**SOURCE DOCUMENT**
- - -

When she comes out, she has to find a place to live, but it has to be a place, if she hopes to get her kids back, is actually going to satisfy child welfare. Now she has this reduced ability to actually negotiate relationships, which also means that she has a reduced ability to actually negotiate systems and to actually talk within those systems to get the things that are needed to put that back together.
You can see now how a circle of two or three solid women volunteers, who have known this woman now for maybe a year or two and care about her deeply, becomes those who assist here in this. Again, this is not a service delivered by a paid employee. This is somebody who is a friend. We have manufactured a real kind of friendship and it actually starts to help them. As they’re putting those pieces back together, all that stuff that has exploded, there is something meaningful that is happening.
I could read you testimony after testimony of the women who have been a part of this and attest to how important it is. Incidentally, it was reviewed. It was researched rather rigorously at the University of Waterloo. An evaluation tool was designed specifically for it. Absolutely, it contributes to increasing people’s social capital and their ability to negotiate relationships properly. All the things we were hoping for are confirmed.
Senator Pate: With your indulgence, I would like to correct some issues. It’s striking to me that many witnesses come before this committee who have been advised of what is the law when they’re actually policy decisions. We just heard it again with this panel.
For instance, the fact that the mandate of corrections doesn’t include reintegration is actually not true. The law says it does, but policy decisions and funding decisions have rendered the reality that you have spoken about.
I am picking up some of the highlights. I won’t go through everything because I want to ask a question too. Ms. Gentile mentioned that section 81 requires people not to be in maximum security. That is actually not true. The legislation and the intent of the legislation was that it would be available to everybody regardless of security classification. One of the reasons section 77 was there, and for our Indigenous prisoners, section 80, was to recognize, particularly for women, that there needed to be focus on those options for under-represented groups. As we heard from the previous panel, the same sorts of things are supposed to be available for other ethnocultural groups and certainly Black prisoners.
It also strikes me that maybe one of the realities Mr. Cowie was talking about hasn’t been squarely put on the table before now. We have before us in some of the background material the fact that the Task Force on Federally Sentenced Women, when it tabled its report in 1990, recommended community-based options. All of the programs being talked about that are now offered in the prisons were supposed to be offered in the community. Only those prisoners who because of their sentence could not go into the community were supposed to have programs in the community and the community was supposed to come in. As Mr. Cowie has identified, most of those are actually provided in house now.

- - -

Lines excerpted from a collection:
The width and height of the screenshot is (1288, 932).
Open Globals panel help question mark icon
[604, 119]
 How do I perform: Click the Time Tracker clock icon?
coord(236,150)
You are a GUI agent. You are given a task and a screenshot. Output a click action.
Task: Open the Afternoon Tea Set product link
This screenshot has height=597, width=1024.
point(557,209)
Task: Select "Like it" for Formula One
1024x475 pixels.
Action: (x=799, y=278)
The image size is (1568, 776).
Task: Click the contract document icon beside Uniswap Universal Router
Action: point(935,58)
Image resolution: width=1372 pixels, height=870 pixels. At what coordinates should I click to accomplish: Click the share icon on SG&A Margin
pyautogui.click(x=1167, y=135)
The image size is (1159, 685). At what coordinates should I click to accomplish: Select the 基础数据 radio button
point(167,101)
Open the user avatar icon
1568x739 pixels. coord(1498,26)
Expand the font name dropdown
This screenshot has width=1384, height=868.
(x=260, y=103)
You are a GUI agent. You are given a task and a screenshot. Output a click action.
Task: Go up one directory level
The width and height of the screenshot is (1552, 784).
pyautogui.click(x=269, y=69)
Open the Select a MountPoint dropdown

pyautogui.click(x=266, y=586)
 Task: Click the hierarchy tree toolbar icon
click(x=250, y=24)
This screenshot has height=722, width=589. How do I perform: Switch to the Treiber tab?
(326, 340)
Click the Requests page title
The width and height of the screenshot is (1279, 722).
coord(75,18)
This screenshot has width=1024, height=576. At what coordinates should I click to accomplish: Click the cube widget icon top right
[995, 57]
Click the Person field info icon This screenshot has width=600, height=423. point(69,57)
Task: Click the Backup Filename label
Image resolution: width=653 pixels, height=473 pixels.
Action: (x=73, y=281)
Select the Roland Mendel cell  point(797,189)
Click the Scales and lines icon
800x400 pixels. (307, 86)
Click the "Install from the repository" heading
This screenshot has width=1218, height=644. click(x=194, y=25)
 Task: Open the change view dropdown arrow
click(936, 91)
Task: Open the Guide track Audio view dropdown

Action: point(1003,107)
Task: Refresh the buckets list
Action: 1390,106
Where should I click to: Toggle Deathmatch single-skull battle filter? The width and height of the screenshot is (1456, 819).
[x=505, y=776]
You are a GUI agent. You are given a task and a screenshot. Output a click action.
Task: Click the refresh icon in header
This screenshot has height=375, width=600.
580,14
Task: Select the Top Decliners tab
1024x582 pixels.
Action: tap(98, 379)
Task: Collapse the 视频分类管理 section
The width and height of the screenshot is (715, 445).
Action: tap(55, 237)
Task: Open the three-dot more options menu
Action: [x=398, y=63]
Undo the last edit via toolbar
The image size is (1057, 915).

- - -

**TASKS**
1 – List every numbered section of legislation that the hearing transcript mentions.
2 – In the hearing transcript, in what year did the Task Force on Federally Sentenced Women table its report?
The lines aren't needed for anything here.

**RESULTS FOR THE EXERCISE**
1 – Section 81, section 77, section 80

2 – 1990